I’d already been interested more than mildly in the various conspiracy theories about the JFK killing, but now I got serious. I think I bought and read every major and a few minor books on the subject, looked into prior histories and records, and decided early—a view I retain—that the assassination—the shooting—was the work of a hired high school dropout named Lee Harvey Oswald, perhaps aided by some other gunmen, who was engaged and run by a person or persons unknown from any or all of three groups: anti-Castro Cuban exiles, “rogue” CIA or ex–CIA agents, and leaders of organized crime. Certainly all three had good—indeed, overpowering—motives: The Cuban refugees feared, correctly, that a second JFK term would certainly see a relaxation of hostilities with Cuba and perhaps restoration of ordinary noncriminal commerce and diplomacy; a wing of the CIA, some of whom despised JFK and reveled in conflict, preferably armed; and organized crime had the best motive, a restoration of its position as one of the leading owners of the Cuban economy through its pre-Castro domination of tourism, prostitution, and gambling.

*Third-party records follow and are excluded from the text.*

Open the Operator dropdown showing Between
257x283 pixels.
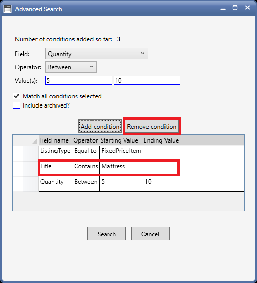[x=71, y=67]
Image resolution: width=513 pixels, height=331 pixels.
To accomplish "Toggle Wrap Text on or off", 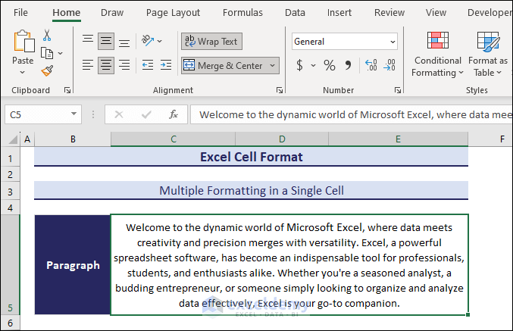I will coord(211,42).
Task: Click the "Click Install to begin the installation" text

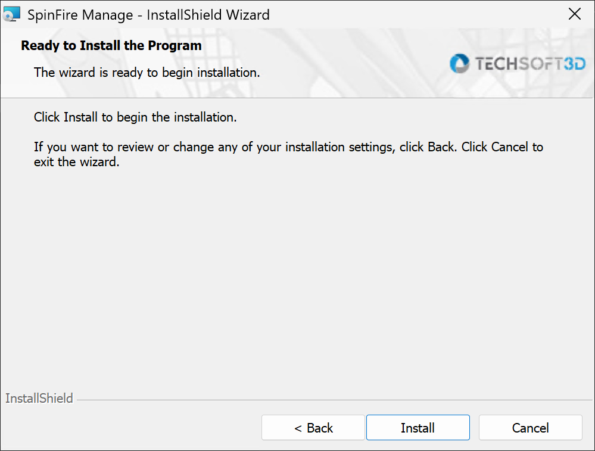Action: click(135, 117)
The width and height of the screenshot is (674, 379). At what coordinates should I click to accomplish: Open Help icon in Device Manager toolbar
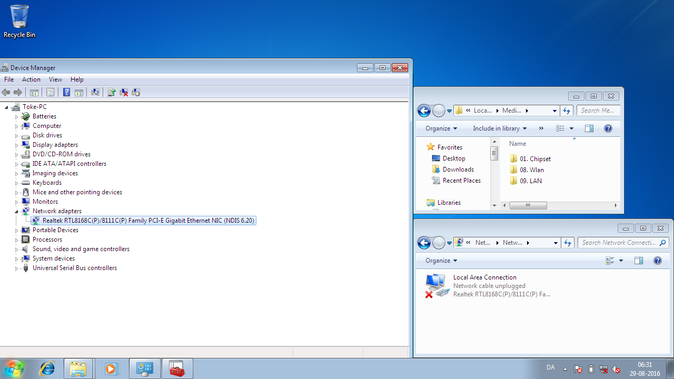66,92
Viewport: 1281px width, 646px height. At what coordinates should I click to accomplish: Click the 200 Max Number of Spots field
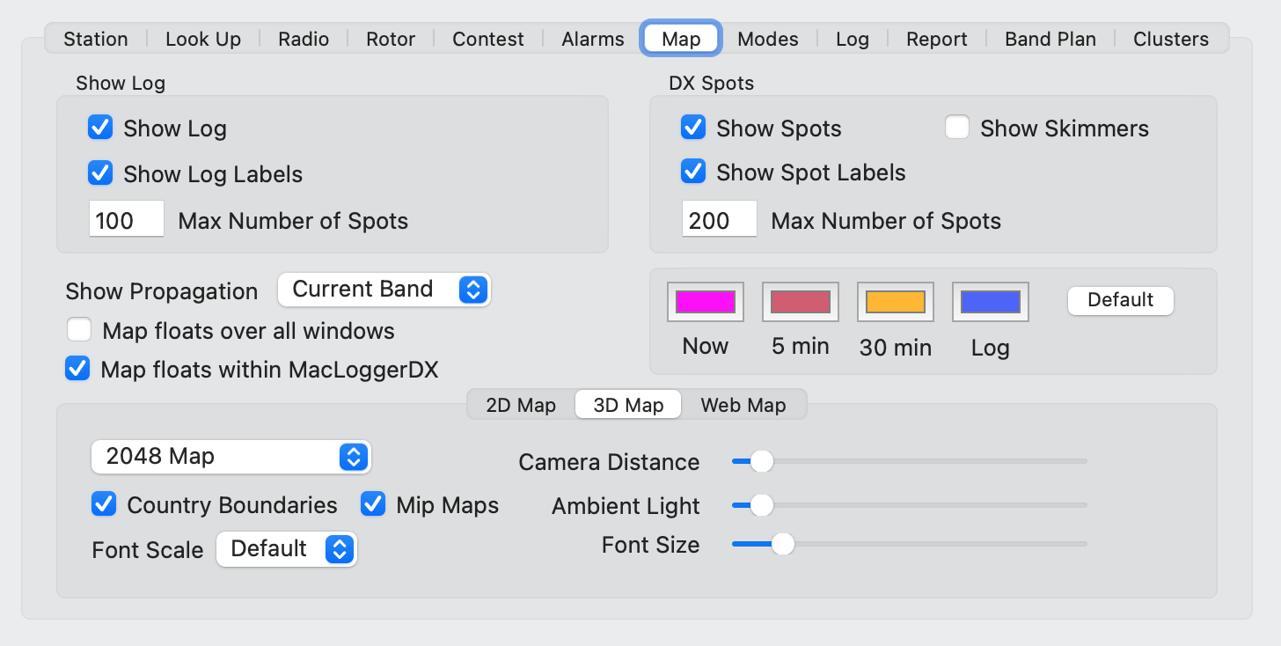click(x=718, y=218)
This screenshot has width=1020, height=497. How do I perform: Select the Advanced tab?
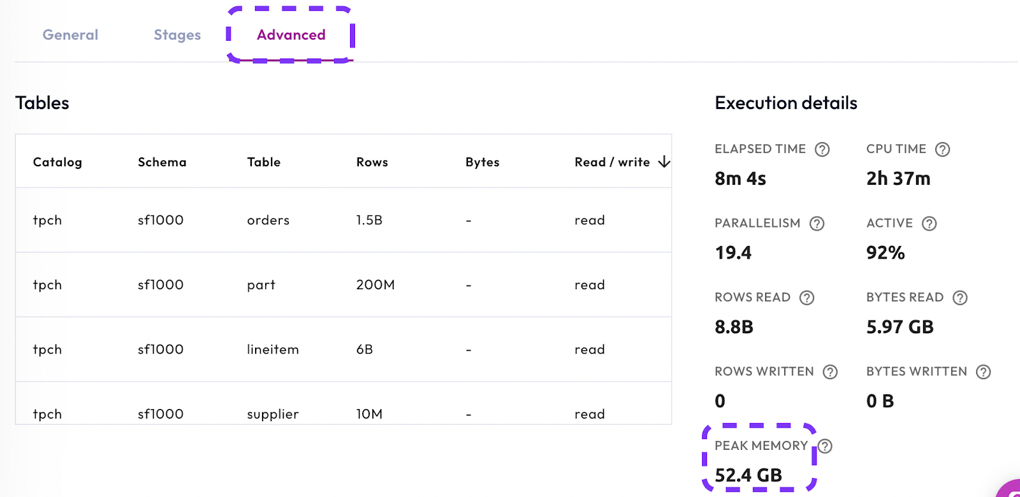pyautogui.click(x=291, y=35)
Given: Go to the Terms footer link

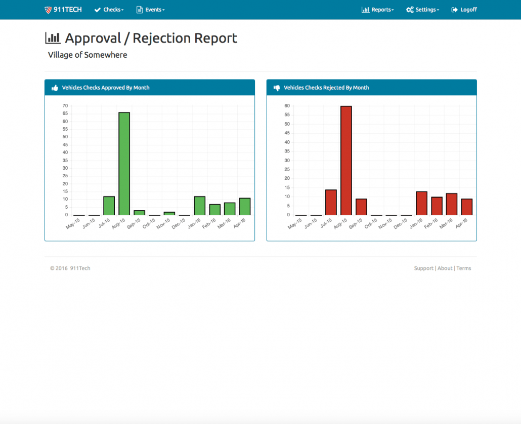Looking at the screenshot, I should tap(463, 268).
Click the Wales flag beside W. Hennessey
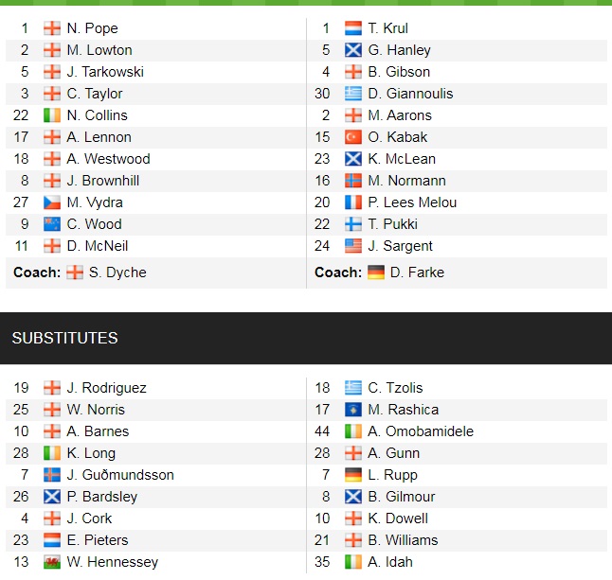612x580 pixels. click(52, 562)
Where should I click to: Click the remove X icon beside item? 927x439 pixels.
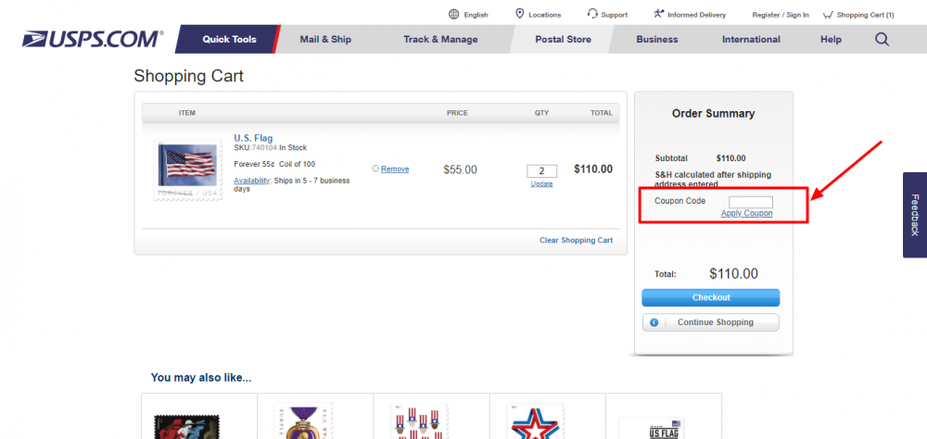click(375, 169)
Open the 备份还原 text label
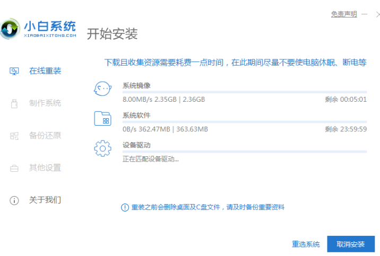Viewport: 380px width, 256px height. coord(45,136)
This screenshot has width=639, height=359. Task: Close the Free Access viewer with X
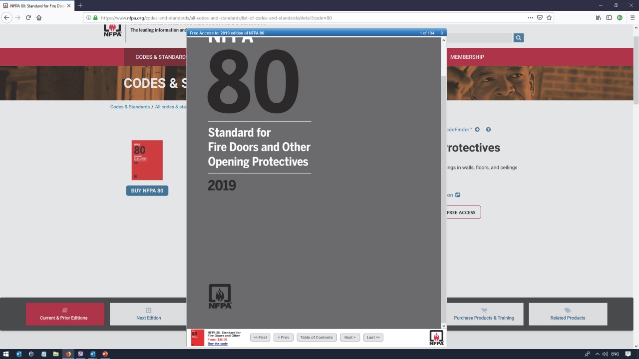tap(442, 33)
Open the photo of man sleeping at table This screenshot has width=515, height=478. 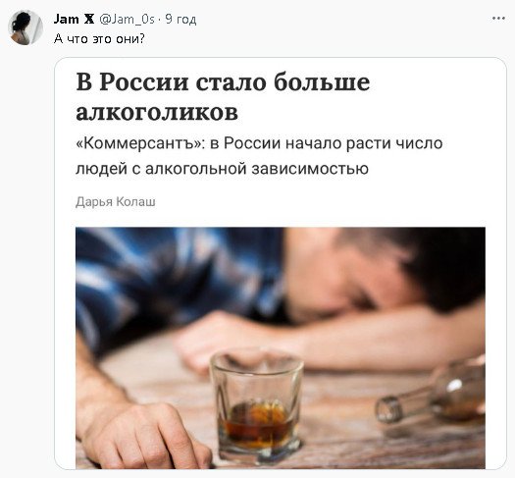pyautogui.click(x=281, y=347)
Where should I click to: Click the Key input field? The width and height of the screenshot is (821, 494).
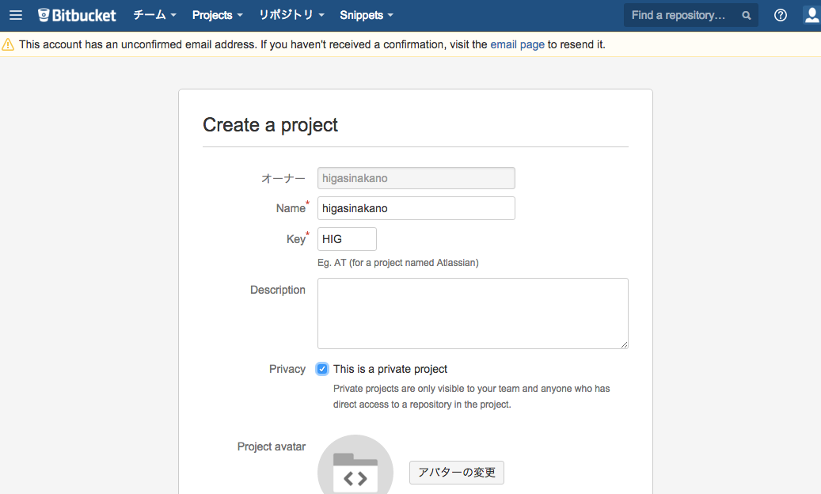pos(346,238)
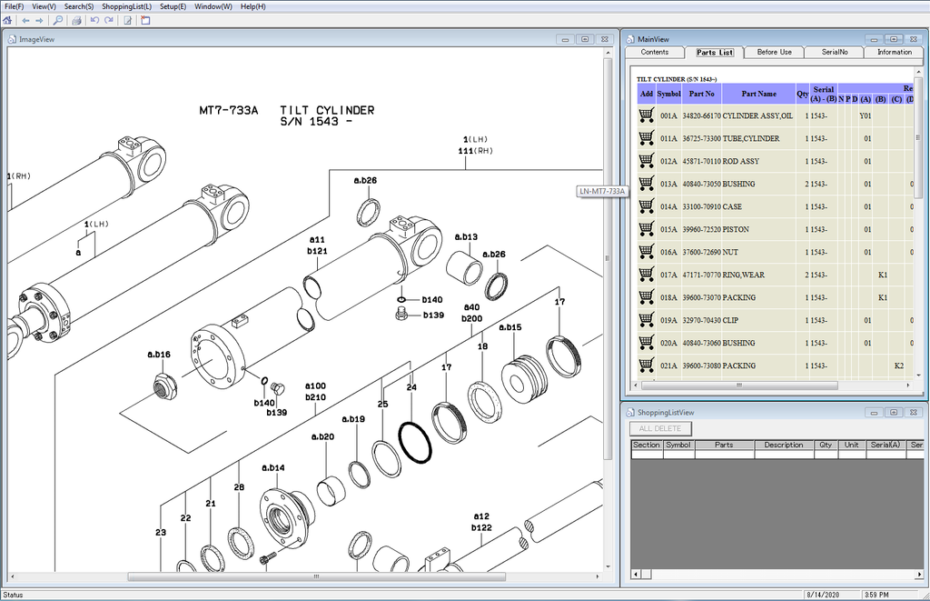
Task: Click the redo arrow toolbar icon
Action: pos(109,20)
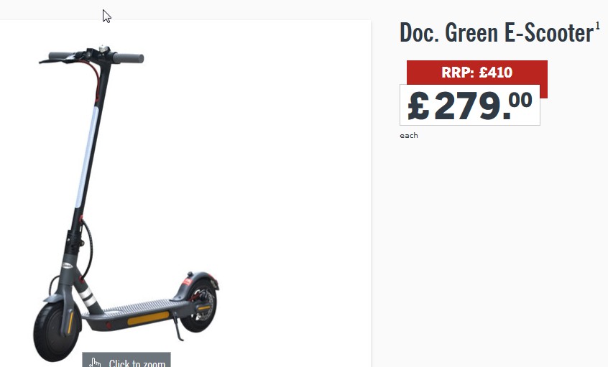The width and height of the screenshot is (608, 367).
Task: Open the footnote superscript 1 after the title
Action: click(x=597, y=27)
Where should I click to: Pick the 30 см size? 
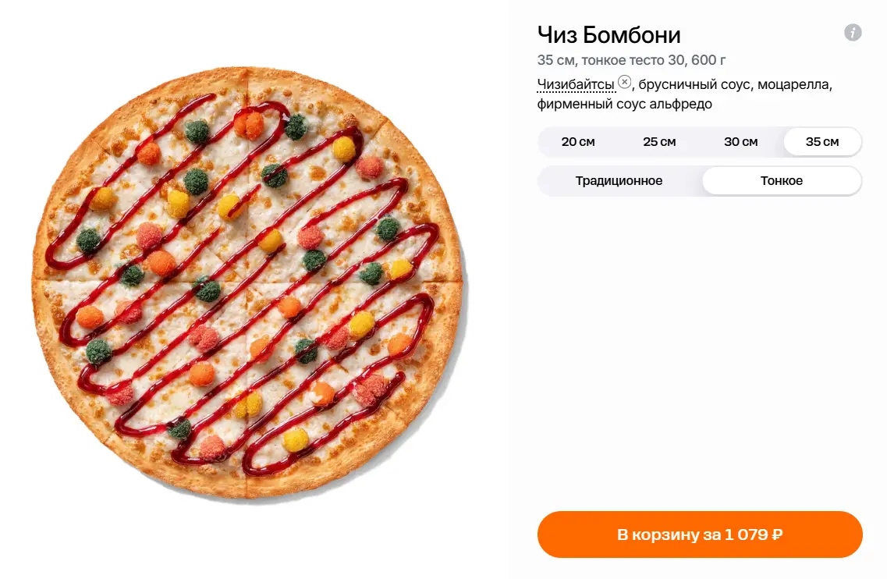(x=740, y=141)
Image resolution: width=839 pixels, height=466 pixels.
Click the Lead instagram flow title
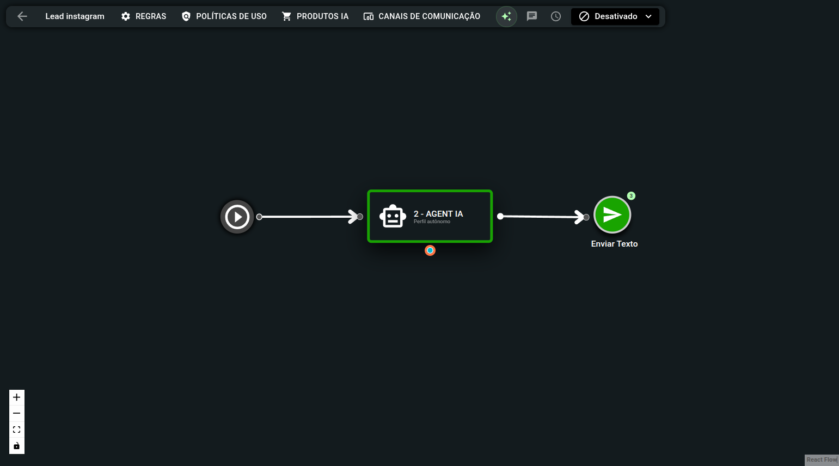(75, 16)
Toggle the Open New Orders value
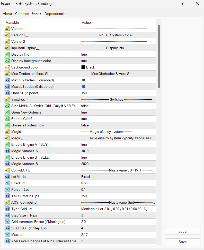The image size is (204, 250). (x=118, y=112)
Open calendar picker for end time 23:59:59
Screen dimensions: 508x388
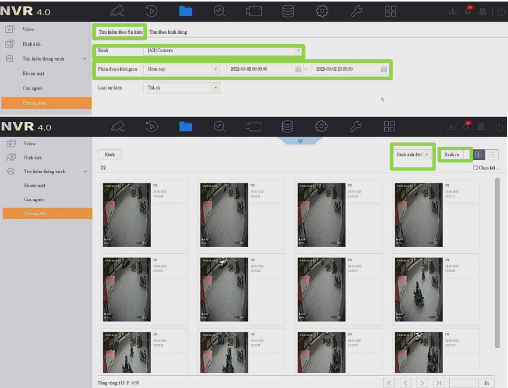pyautogui.click(x=384, y=69)
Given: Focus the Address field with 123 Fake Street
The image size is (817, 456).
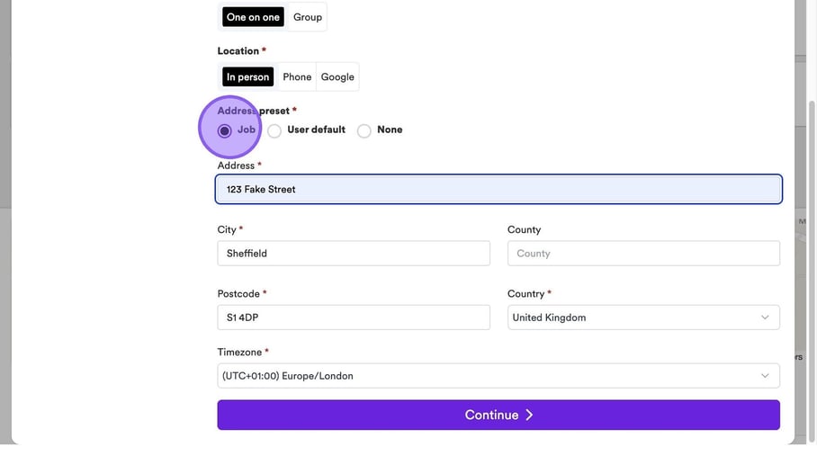Looking at the screenshot, I should 498,190.
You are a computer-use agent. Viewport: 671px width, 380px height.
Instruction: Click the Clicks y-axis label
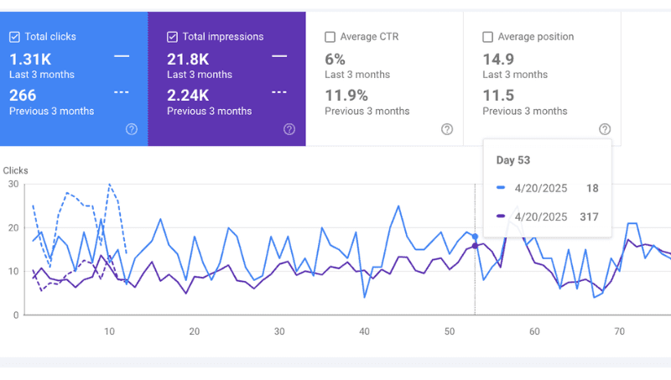pyautogui.click(x=15, y=170)
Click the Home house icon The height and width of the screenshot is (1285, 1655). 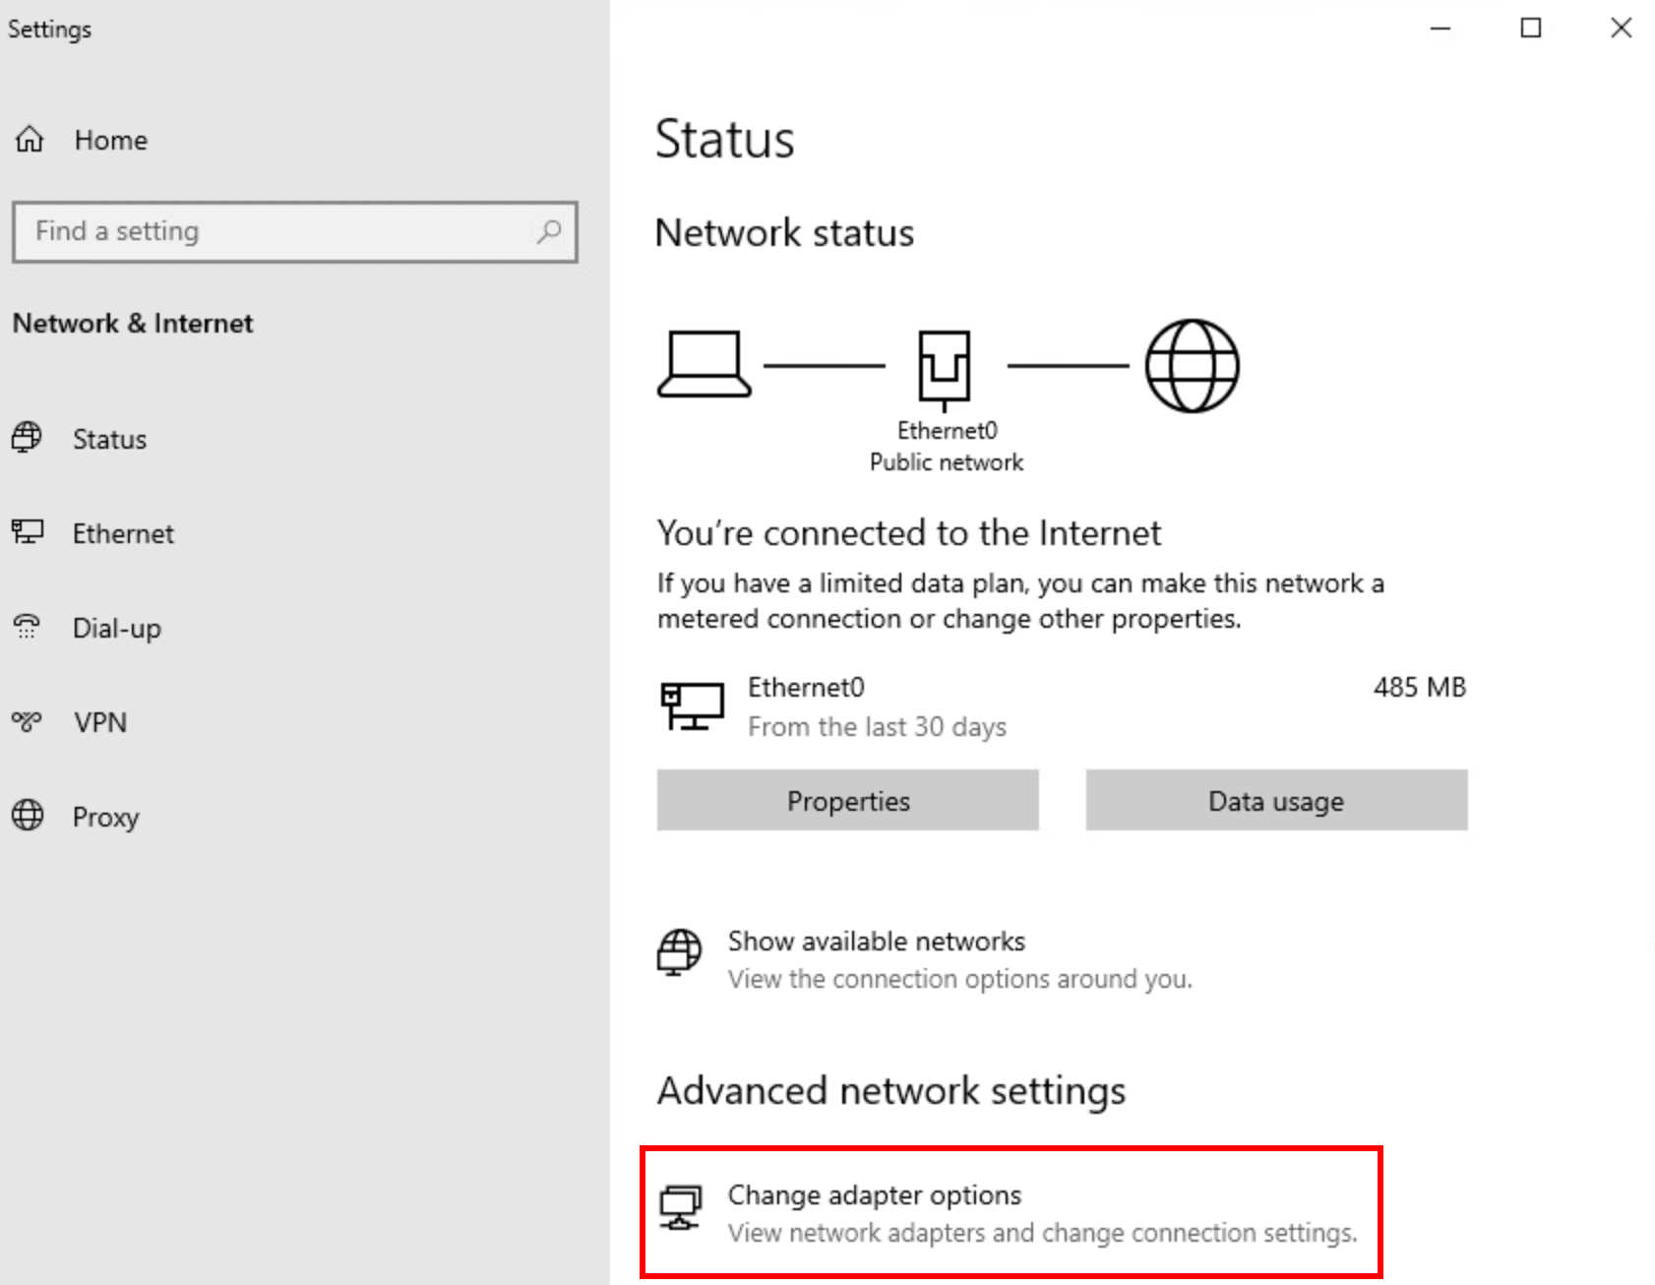coord(30,140)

So I plunged into the task. A man named Raymond Marcus, an early opponent of the Warren Commission, came to our house in Bethesda and arranged five-foot-high blowups of photographs of the grassy knoll, and, sure enough, there was a rifle (or a small branch) aimed at the motorcade from the brush. The more I read and gleaned from interviews, the more I became convinced the single-bullet and the single-gunman theories were simply impossible, not just unlikely. I sought answers: How and why could this high school dropout from Texas, in his application for a passport, list as his travel objective to study at the Albert Schweitzer College in Switzerland? Why, when Oswald returned to the United States from his stay in the Soviet Union, was he met in Dallas by George de Mohrenschildt, almost certainly a long-term CIA agent or asset? Why did Oswald describe himself when arrested as “a patsy”? Why did Oswald pose, often and openly, as a member of a virtually nonexistent pro-Castro front, one created and maintained at the address of a CIA agent? Why did a Cuban-American woman, Silvia Odio, testify she was once introduced, in Dallas, to Lee Harvey Oswald as “Mr. Oswald, from the CIA”? Why did some man standing at the side of the JFK motorcade, as the car passed him, raise and lower his umbrella—and in broad daylight? What was the involvement of the Mob chieftain Carlos Marcello, and what were his connections to the mafiosi John Rosselli, who was murdered just before he was scheduled to testify in front of the U.S. Senate Select Committee on Intelligence about his involvement in a plot to kill Castro? What prompted Governor John Connally to say, immediately after both he and JFK had been shot, “
They’ve
killed the president”? Why was Jack Ruby, a small-time hoodlum with clear organized crime connections, allowed into the Dallas Police Station, armed, at exactly the same moment the perpetrator of the crime of the century was being moved? How could the famous “single bullet” have performed so many changes of course and erratic deviations and even a one-second pause in its flight through the bodies and limbs of President Kennedy and Governor Connally? Why did Lee Harvey Oswald deny the crime, when every prior assassin had proudly proclaimed his guilt and his motive?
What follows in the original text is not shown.